- Exercícios -
a: Extraia do trecho sobre Adoniran no rádio a passagem que começa nas palavras “De todo esse” e termina logo após “multidão da rua.”, copiando-a sem alterações.
b: Por favor, separe e copie todas as linhas que contêm a palavra “Expand”, diferenciando maiúsculas de minúsculas.

Ou “Oswaldo Luiz das
Gardênias Lilases”, o cronista “delicheuse” do Jardim América, ou “Don Segundo
Sombra”, “el mayor radio-teatrólogo del mundo, del teatro Pisca-Pisca, rápido
como um rayo de luna”, ou “Jean Rubinet”, “ator do cinema francês”, e outros.
Deste modo percorre os
programas e os anos. Para se ter uma ideia do envolvimento do nosso ator com o
rádio, citamos aqui as informações da revista Rádio-Teatro (Revista Semanal das Grandes Novelas do Rádio),
publicada no Rio de Janeiro em abril de 1953. Segundo a revista, Adoniran
trabalhava todos os dias da semana: na segunda-feira, 21 horas, em Solteiro é Melhor, onde representava um
humilde marido, Confúcio das Dores; na terça, ás 21h30, em Convite ao Samba; na quarta em Show
Castelo e em Vale Quanto Pesa; na
quinta 21 horas, em A Presença do Trio;
na sexta em O Crime não Compensa; no
sábado, em Sítio do Bicho de Pé; no
domingo, 21 horas, em A Grande Filmagem,
ao lado de Anselmo Duarte, Ilka Soares, Alberto Ruschel e do grande cast da Record, além de duas orquestras,
regionais, cantores, sob a direção de Blota Júnior. Além de tudo isso,
apresentava-se todos os dias em Charuto e
Fumaça, ironizando o esporte. Em 1954, ei-lo no Sítio dos Tangarás, de
Agostinho Aguiar Leitão, todos os sábados, das 19h05 ás 19h25, onde fazia de
tudo: caipira, viajante, vilão, cantor de modinhas, dependendo do programa, que
contava com outros radioatores e atrações musicais como Elisete Cardoso, Carlos
Garlindo, o sanfoneito Luís Gaucho e outros.
De todo esse percurso,
de mascate a artista de rádio, acabou aportando na “Maloca”, vestindo a pele de
“Charutinho”, que como dissemos no capítulo anterior, foi aquele que mais se
assemelhou à voz de seu intérprete. Chegamos, enfim, às Histórias das Malocas,
escritas como “radiocontos” por Oswaldo Moles. O mascate transformava-se no
desocupado-malandro do “Morro do Piolho”, moderno lado avesso do moderno,
desaguar de quem respirou, através da busca, a cotidiana geografia
sócio-cultural de sua cidade e perseguiu os rostos e os rastros da humanidade
diluída na multidão da rua.
“E
a Rádio Record – estação PRB-9 de São Paulo – passa a transmitir, neste
momento, como em todas as sextas-feiras, às 21 horas...Histórias das Malocas”.
Essa “viagem costeira
pela vida dos humildes”, como se definia o próprio programa, tinha antecedentes
na Record e no rádio brasileiro, no que tange ao seu aspecto de crítica social.

Registros de posições-alvo
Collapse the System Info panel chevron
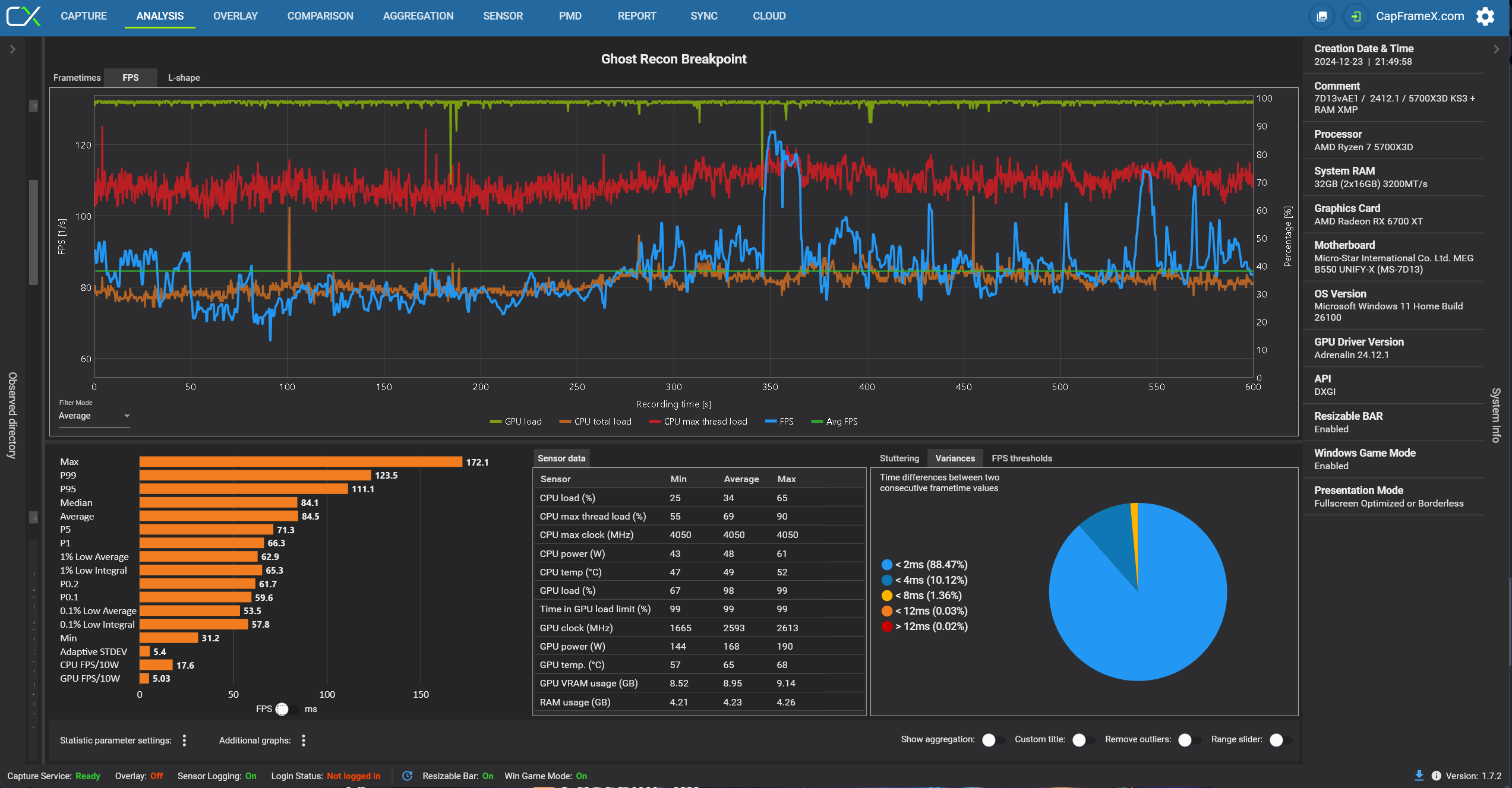 [x=1496, y=49]
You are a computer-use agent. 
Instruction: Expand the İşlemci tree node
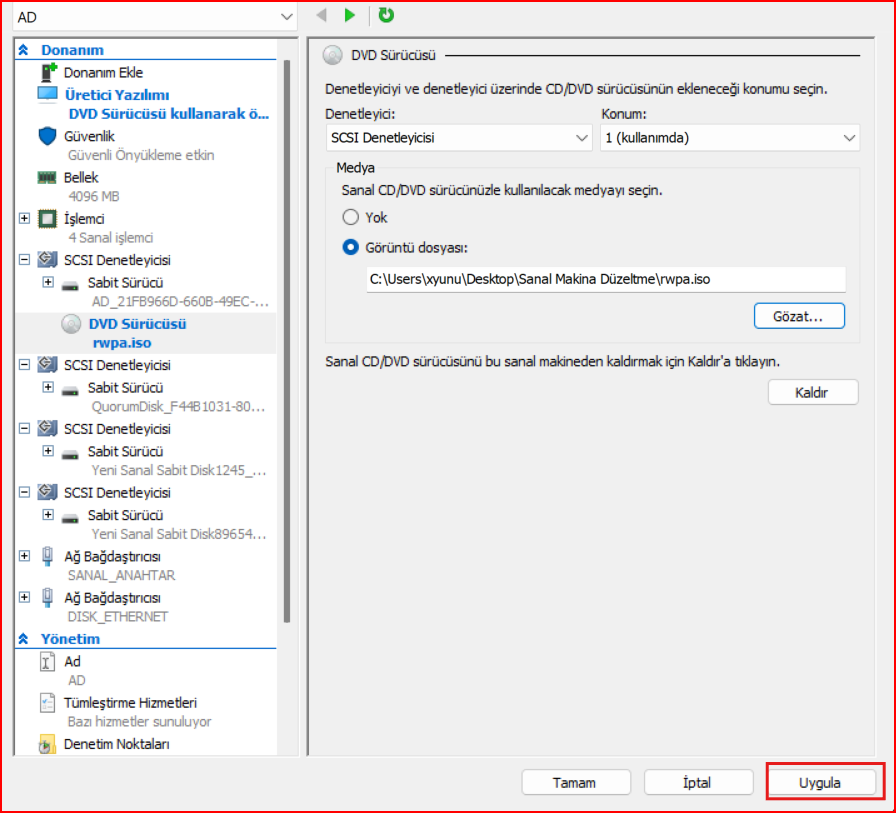25,219
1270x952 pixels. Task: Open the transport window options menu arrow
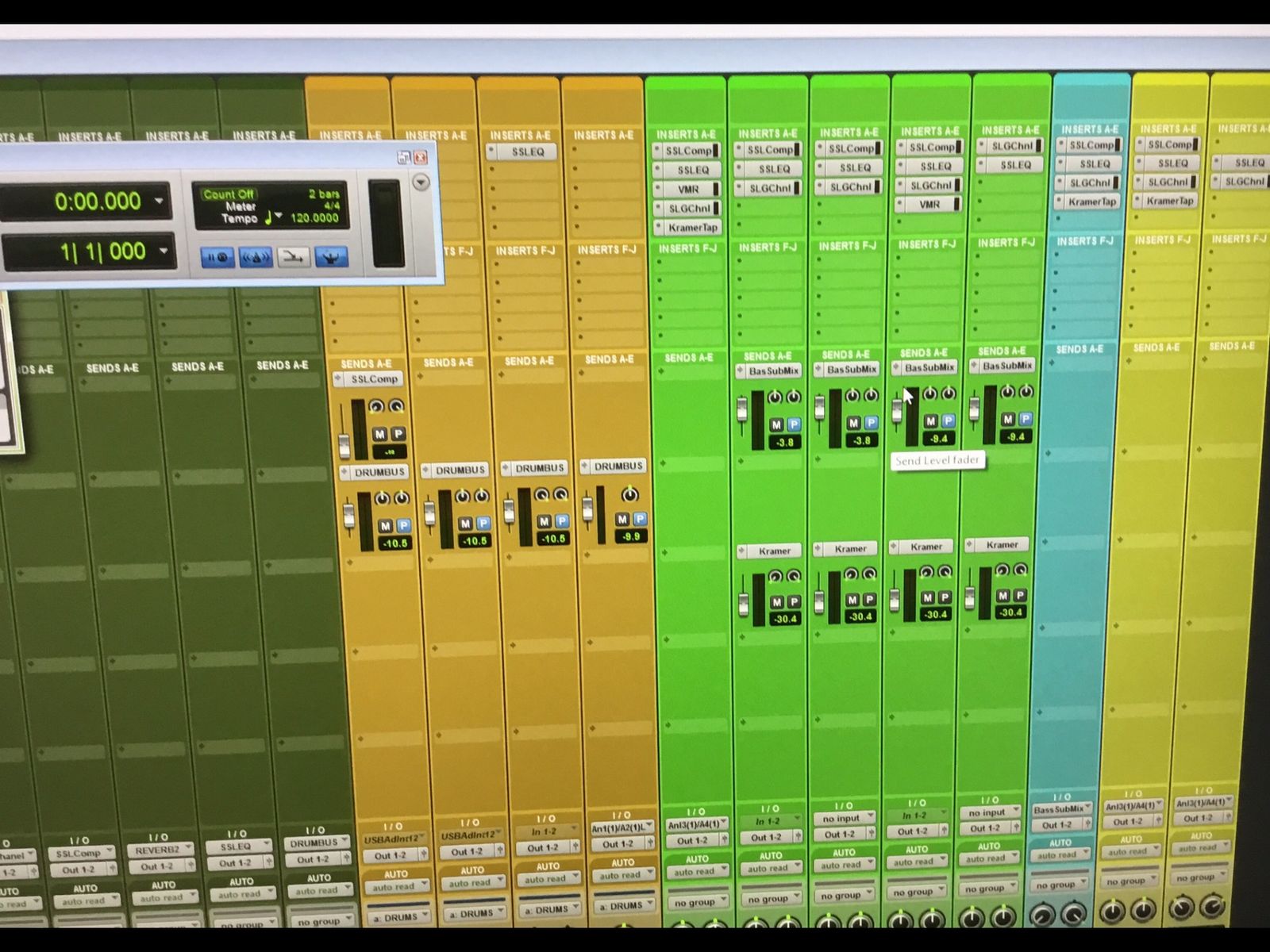421,182

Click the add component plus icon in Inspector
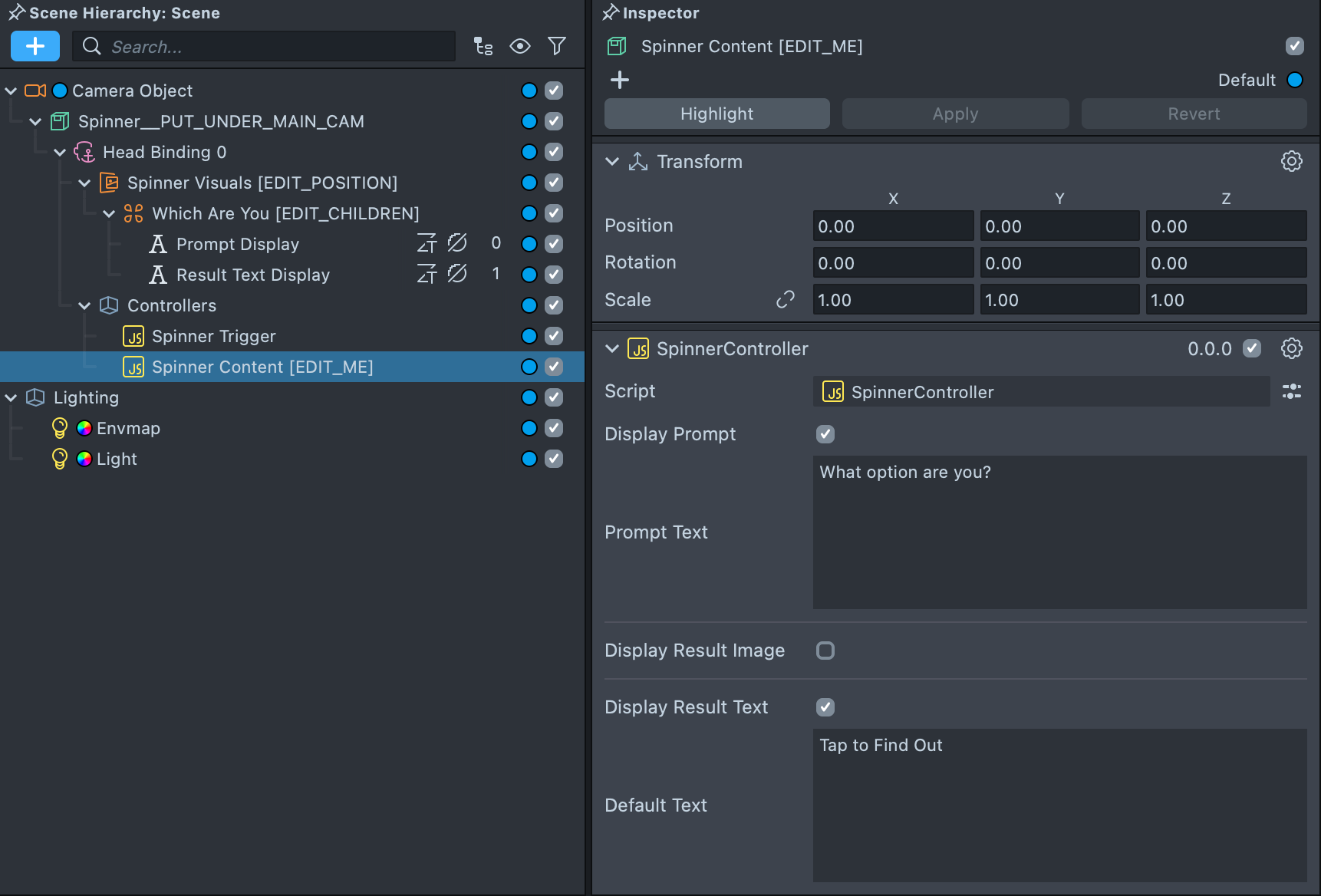(x=620, y=80)
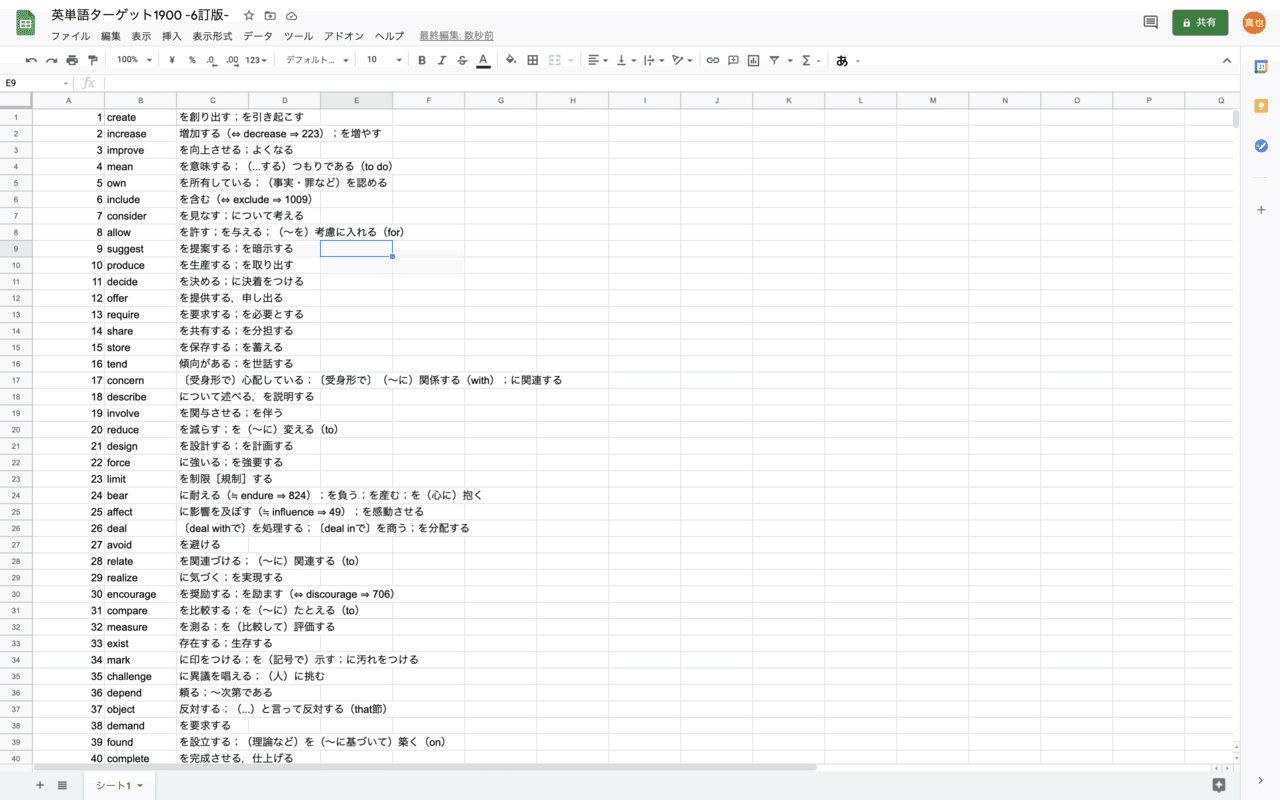Insert a link into the cell
This screenshot has height=800, width=1280.
click(712, 60)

- Soluções por tarefa -
a:
De todo esse percurso,
de mascate a artista de rádio, acabou aportando na “Maloca”, vestindo a pele de
“Charutinho”, que como dissemos no capítulo anterior, foi aquele que mais se
assemelhou à voz de seu intérprete. Chegamos, enfim, às Histórias das Malocas,
escritas como “radiocontos” por Oswaldo Moles. O mascate transformava-se no
desocupado-malandro do “Morro do Piolho”, moderno lado avesso do moderno,
desaguar de quem respirou, através da busca, a cotidiana geografia
sócio-cultural de sua cidade e perseguiu os rostos e os rastros da humanidade
diluída na multidão da rua.

b:
Instruction: Expand the İşlemci tree node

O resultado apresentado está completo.